Reconditioning after a two month break?

After two months on the road I’m back near my gym and aching to restart my workouts. As soon as I get dejetlagged I’m hitting the iron. This is the first time (after I started building) that I’ve been away from the gym for this length of time.

Is there a good way to get back into shape? I lost 9 lbs while away. Do I throw myself back into an intense strength training program or do I need to go to simpler full body workouts for a period?

Any advice? I don’t want to injure myself on the way back…

I just had a 4 1/2 week break myself. I went right into some strength training, but did not train anywhere near my limit. I simply got myself back in the groove that first week. Second week in and I start rocking away.

I’d probably take a week to either to some full body, or even upper/lower split training, where you just ease yourself back into the swing of things. Get your groove back with the exercises and don’t push it too hard as you’re probably in for a world of hurt a couple days after each workout.

Yeah, I took some time off too (4 workouts in a month). The threshold for stimulating protein synthesis is through the floor right now, so take it easy for a few weeks. IN a month or so, you should be rocking again.
And don’t worry about the weight loss, I feel like my muscles exploded in the past 2 weeks (mostly water forsure)!

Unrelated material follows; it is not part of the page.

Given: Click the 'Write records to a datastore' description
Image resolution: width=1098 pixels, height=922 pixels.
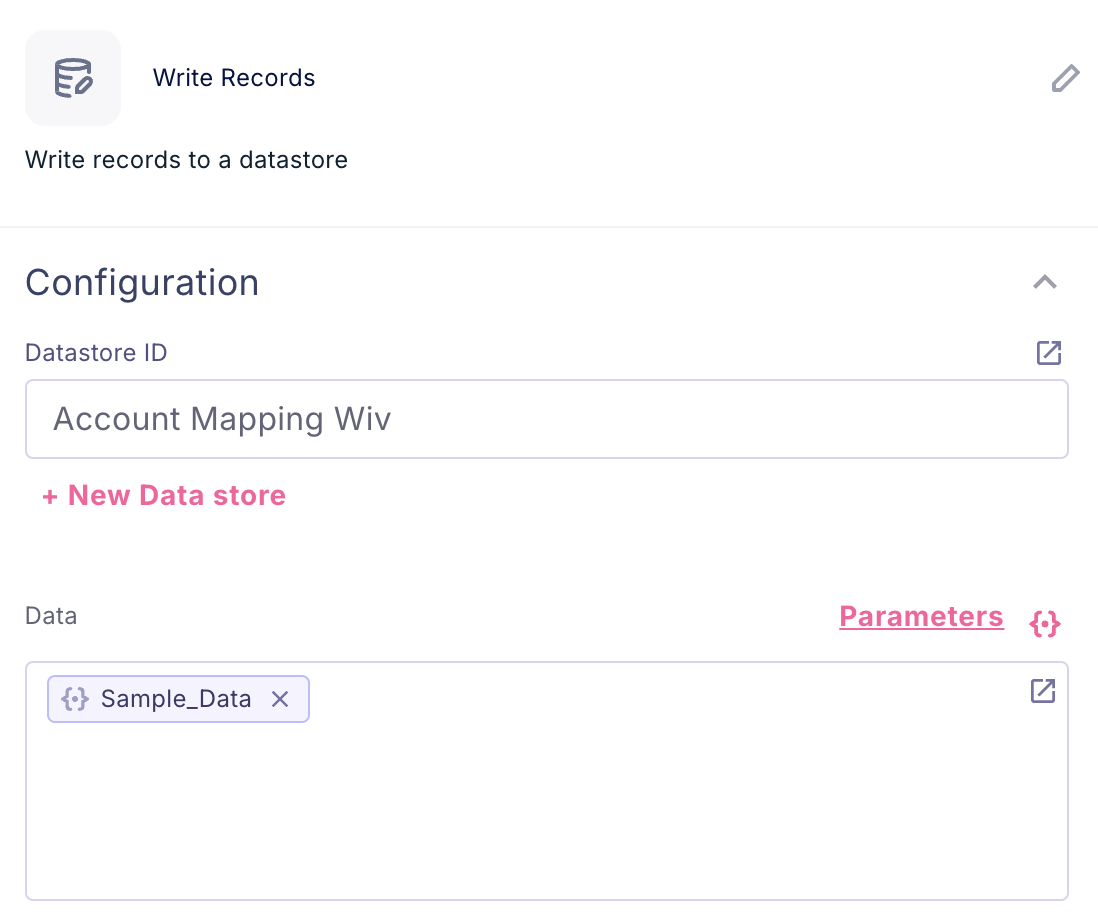Looking at the screenshot, I should pos(186,160).
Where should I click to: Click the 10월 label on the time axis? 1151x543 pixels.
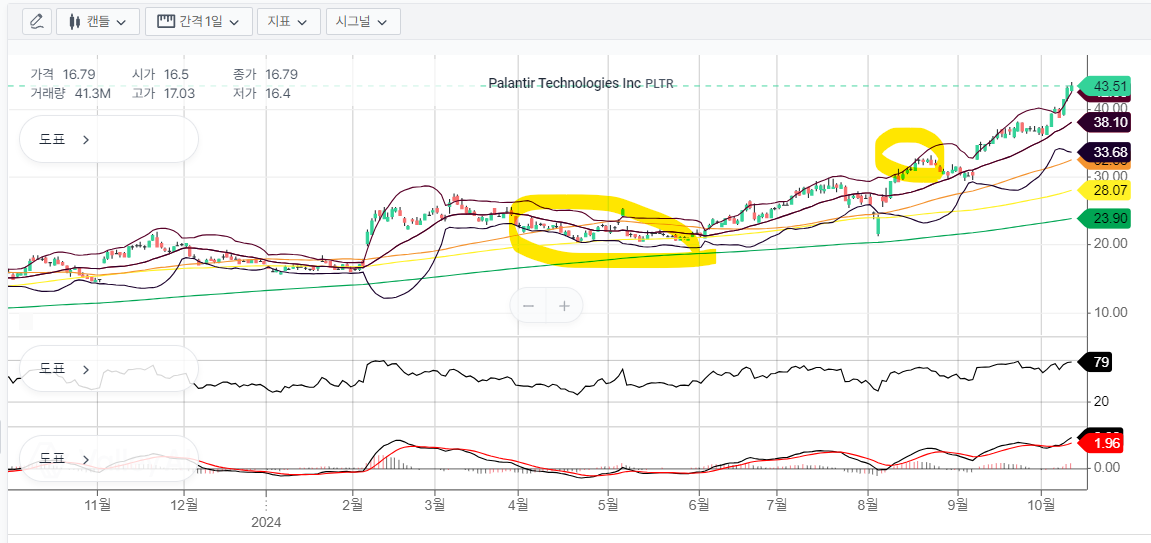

Just started training again after a 1 month break. Got it all at once; flu, throatinfection and bronchitis. When I started I went back on the program (WS) I was on before but cut the volume to 50% and the weights to 80% of what I did before the break.
Next week (2:nd) I’ll increase volume and intensity, how much depends on how I feel.

It’s no point pushing too hard and get so bloody sore you can’t train. (Not yet at least, give me a few more weeks…)

I have a lot of experience with returning after layoffs. :frowning: For me, I have found I can’t do anywhere near what I’m capable of lifting during the workout, or else I will get extremely sore. The soreness is inconvenient in the rest of my life. Through trial and error, I have found the factor to reduce is volume. Loading doesn’t seem to matter. So I try to lift relatively heavy weight but stop before I feel I’ve done anything. And I plan each successive workout based on how I felt the day after the previous workout.

It won’t take that long to get back on track with your workouts and regain those 9 pounds.